◆ **ABOUT THIS TASK**
Find every line in the records below that holds the word "accomplish", and copy each one.

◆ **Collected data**
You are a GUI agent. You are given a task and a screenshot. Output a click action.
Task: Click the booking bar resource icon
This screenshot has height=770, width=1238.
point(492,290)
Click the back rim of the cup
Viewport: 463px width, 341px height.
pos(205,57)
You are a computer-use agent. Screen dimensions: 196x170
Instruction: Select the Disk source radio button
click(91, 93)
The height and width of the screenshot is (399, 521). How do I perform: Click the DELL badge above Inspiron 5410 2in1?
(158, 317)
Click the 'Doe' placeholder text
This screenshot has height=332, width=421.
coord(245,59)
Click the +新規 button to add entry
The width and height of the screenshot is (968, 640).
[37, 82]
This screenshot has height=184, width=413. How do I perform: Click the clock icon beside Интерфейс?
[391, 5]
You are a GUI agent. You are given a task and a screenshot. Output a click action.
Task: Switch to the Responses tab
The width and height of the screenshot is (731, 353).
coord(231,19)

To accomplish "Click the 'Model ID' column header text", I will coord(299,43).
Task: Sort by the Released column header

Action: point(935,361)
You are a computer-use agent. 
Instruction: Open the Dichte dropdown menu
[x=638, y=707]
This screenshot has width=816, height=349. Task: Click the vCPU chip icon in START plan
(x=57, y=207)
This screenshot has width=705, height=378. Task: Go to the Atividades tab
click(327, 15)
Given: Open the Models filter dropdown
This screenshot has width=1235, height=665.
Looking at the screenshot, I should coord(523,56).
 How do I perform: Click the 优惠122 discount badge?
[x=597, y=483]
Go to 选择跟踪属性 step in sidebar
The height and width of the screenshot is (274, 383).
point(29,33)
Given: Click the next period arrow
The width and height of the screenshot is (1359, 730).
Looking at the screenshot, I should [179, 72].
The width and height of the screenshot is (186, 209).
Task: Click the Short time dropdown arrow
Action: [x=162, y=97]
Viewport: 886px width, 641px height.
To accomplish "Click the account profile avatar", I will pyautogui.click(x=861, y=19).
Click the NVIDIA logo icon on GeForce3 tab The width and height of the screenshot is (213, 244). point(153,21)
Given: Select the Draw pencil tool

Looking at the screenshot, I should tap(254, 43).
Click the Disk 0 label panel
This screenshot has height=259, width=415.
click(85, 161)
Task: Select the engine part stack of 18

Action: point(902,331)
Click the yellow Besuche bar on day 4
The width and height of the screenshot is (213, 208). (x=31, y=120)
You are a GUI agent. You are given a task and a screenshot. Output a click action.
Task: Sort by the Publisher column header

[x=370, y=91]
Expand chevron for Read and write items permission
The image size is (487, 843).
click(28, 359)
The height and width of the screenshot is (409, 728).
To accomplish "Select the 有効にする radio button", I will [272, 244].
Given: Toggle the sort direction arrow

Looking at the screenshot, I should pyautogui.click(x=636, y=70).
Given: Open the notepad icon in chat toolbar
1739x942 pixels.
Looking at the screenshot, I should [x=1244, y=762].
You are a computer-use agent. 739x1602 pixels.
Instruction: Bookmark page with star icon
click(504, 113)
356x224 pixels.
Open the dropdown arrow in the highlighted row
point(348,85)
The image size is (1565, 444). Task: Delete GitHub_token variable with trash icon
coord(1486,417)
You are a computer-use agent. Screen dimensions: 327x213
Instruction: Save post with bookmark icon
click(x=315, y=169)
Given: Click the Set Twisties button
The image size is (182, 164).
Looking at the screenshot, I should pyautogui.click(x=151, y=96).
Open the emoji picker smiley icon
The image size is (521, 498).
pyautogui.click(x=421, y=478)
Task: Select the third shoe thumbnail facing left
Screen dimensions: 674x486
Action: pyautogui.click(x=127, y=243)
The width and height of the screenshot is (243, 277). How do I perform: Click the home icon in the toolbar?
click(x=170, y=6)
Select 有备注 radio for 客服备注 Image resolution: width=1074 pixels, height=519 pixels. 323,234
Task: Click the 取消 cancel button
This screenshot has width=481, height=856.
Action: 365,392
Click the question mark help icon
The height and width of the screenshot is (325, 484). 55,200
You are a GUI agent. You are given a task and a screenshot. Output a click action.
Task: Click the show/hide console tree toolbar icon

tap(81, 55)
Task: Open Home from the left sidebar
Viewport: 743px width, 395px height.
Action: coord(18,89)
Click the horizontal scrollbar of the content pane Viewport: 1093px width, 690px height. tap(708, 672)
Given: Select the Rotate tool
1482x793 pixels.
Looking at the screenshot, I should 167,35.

◆ **RESPONSE**
To accomplish "Click the 'Model ID' column header text", I will coord(299,43).
To accomplish "Click the account profile avatar", I will pyautogui.click(x=861, y=19).
To accomplish "Select the 有効にする radio button", I will [272, 244].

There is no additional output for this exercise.